Ряд зарубежных ораторов, выступавших на конгрессе, своими словами и на собственных родных языках доказали, что они хорошо усвоили уроки культпоказа. Заданный Рыковым троп сочетался с традиционным для Европы упором на неевропейскую сущность России.

Так, немецкий делегат Шопманн заявил на втором заседании конгресса: «Прежде всего, крайне важно, чтобы мы не смотрели на строительство России через западноевропейские очки», поскольку это означало бы не видеть огромной разницы между царизмом старой России и направлением движения России новой{387}. Советские усилия по обучению иностранцев прозревать будущее или хотя бы видеть дальше непосредственно наблюдаемого наконец принесли плоды.

В то же время зафиксированные в стенограмме заявления делегатов можно понять и в перспективе того, что не поддавалось советскому контролю: западное чувство превосходства проявлялось даже у наиболее пылких поклонников СССР. Некоторые европейские делегаты просто не могли не отметить устаревшее заводское оборудование и отсталые технологии производства.
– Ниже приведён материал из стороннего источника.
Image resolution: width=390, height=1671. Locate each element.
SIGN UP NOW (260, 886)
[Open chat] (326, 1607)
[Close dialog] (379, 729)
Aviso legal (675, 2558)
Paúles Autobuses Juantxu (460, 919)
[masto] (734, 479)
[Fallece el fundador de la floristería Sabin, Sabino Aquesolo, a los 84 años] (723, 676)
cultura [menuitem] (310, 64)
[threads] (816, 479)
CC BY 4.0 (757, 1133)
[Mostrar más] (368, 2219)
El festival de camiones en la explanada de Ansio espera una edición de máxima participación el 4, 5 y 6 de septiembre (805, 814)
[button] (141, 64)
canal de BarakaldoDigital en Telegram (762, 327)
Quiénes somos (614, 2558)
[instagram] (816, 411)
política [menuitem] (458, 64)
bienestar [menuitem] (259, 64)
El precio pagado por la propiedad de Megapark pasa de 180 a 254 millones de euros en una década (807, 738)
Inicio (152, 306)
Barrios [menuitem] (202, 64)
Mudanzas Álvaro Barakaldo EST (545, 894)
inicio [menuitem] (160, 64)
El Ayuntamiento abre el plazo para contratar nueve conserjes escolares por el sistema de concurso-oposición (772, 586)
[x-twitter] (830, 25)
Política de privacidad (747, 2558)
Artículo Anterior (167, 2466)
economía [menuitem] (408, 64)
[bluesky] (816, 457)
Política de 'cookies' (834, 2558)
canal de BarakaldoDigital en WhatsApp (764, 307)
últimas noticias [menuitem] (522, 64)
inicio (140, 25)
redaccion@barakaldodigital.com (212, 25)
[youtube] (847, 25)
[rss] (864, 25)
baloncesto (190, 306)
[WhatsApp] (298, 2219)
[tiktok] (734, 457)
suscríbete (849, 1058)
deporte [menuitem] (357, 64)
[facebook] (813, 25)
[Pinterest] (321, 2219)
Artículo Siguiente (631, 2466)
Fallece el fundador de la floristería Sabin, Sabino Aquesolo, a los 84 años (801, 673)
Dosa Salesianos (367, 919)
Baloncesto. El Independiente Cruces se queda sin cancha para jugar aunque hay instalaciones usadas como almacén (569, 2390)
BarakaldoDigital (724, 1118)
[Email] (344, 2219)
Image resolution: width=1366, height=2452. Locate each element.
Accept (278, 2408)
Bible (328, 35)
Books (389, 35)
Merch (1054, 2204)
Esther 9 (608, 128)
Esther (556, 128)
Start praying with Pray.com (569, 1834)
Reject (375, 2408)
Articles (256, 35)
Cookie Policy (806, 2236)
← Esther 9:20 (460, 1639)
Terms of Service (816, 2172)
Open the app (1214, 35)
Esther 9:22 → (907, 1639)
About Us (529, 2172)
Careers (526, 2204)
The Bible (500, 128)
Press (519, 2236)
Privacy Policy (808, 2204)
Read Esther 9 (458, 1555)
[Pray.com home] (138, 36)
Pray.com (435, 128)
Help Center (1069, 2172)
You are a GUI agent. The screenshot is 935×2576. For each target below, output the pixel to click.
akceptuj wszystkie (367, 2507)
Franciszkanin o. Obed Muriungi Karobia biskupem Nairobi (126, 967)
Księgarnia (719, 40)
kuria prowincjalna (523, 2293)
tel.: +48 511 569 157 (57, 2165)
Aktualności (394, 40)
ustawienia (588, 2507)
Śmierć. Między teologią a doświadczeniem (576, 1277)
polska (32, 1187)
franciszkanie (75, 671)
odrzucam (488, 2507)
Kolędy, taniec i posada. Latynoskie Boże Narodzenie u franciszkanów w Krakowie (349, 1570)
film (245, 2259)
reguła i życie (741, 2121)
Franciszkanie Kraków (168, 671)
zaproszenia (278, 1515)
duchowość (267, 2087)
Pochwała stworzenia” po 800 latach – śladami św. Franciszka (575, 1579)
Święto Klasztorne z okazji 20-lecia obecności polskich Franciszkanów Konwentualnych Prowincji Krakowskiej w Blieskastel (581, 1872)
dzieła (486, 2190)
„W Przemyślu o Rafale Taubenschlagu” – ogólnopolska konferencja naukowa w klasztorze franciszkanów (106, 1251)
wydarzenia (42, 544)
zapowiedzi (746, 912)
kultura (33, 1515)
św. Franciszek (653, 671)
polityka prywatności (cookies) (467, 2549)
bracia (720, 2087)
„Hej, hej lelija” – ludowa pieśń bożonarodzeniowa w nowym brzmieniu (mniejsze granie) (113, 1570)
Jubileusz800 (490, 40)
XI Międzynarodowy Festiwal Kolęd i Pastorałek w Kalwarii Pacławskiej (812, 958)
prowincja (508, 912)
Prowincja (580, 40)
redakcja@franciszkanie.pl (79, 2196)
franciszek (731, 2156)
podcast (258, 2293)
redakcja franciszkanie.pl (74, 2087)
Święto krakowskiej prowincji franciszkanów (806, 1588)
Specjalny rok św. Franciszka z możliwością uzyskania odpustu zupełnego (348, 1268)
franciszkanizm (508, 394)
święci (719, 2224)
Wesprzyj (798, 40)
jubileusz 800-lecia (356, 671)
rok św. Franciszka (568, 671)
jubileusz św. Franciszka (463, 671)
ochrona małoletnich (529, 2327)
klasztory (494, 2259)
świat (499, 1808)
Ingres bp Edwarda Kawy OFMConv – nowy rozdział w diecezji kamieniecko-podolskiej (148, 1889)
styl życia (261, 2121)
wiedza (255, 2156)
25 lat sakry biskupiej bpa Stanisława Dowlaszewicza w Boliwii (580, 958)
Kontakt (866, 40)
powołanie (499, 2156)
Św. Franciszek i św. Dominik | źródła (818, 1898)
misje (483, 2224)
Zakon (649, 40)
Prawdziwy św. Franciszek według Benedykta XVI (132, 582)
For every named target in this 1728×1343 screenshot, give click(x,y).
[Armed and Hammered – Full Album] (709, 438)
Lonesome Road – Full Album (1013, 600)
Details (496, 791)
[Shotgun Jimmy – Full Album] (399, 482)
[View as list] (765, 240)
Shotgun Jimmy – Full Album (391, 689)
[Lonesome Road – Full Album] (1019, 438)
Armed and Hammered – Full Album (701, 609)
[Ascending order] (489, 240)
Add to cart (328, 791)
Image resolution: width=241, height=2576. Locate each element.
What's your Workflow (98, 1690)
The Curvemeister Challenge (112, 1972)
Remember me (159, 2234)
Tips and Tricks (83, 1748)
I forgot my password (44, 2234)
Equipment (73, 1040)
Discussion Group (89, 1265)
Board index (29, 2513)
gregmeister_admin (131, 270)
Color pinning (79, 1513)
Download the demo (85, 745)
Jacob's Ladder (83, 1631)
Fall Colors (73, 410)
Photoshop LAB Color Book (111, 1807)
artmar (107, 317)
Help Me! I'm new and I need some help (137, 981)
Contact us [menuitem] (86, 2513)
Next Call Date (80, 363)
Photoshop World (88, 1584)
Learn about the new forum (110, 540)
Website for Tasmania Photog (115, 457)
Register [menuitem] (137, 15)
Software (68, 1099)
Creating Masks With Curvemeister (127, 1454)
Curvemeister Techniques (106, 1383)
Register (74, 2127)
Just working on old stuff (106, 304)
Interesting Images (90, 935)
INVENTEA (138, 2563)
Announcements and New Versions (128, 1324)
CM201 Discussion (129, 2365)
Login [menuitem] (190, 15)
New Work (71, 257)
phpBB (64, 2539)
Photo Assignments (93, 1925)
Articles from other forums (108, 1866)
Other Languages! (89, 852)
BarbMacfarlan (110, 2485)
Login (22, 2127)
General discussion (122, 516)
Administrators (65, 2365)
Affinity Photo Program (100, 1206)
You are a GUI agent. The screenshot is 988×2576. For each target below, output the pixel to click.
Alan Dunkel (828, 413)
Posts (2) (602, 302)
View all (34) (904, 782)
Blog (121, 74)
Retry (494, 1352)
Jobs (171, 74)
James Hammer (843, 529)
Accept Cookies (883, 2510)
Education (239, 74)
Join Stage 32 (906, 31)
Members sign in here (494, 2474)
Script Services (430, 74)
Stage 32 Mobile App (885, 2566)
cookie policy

Один бельгийский делегат уклончиво заметил, что «используемые в России методы работы не превосходят таковые в странах Запада»{388}. Американский радикал Скотт Неринг (Nearing) журил советских хозяев за их уверенность в том, что ему и его товарищам нужен буржуазный комфорт: «Слишком много еды и слишком мягко!»{389}

Открывая Конгресс друзей 10 ноября 1927 года, вдова Ленина Н.К. Крупская не поскупилась на похвалу 947 присутствовавшим в зале делегатам – по ее словам, они составляли «лучший цвет действительно всего прогрессивного, всего революционного…, лучший цвет действительной грядущей цивилизации». Еще более лестно прозвучала фраза на немецком языке из уст A.M. Коллонтай, тогда посла СССР в Швеции, на приеме делегатов конгресса в ВОКСе: она надеялась, что делегаты почерпнут кое-что из своего визита в Москву – ведь «мы видим многих друзей, от кого мы сами кое-чему научились»{390}.[30]30
  Состав делегатов по национальной и государственной принадлежности был таков: 173 немца, 146 французов, 127 англичан, 74 гражданина Чехословакии, 47 австрийцев, 34 американца, 22 китайца и по нескольку делегатов еще от 28 стран.


[Закрыть]
Выразительный ярлык «друзья Советского Союза» в 1927 году дополнительно укрепил эту важную категорию, имевшую значение и для советского руководства, и для иностранных гостей. С другой стороны, в отсутствие гостей хозяева отпускали замечания, сильно расходившиеся с публичными восхвалениями. Гости нередко становились объектами снисходительного дистанцирования или идеологического осуждения. В каждом из таких случаев подразумевалось, что они стоят ниже советских хозяев – или в силу статуса этих делегатов как представителей интеллигенции, или, в некоторых случаях, в силу их восточного происхождения, а то и потому, что кто-то из них был простым рабочим. Выдвигая, возможно раньше всех остальных, предложения насчет юбилейных торжеств, Вилли Мюнценберг обыденно отозвался о «цвете грядущей цивилизации», воспетом Крупской, как о «кругах мелкобуржуазной интеллигенции»{391}.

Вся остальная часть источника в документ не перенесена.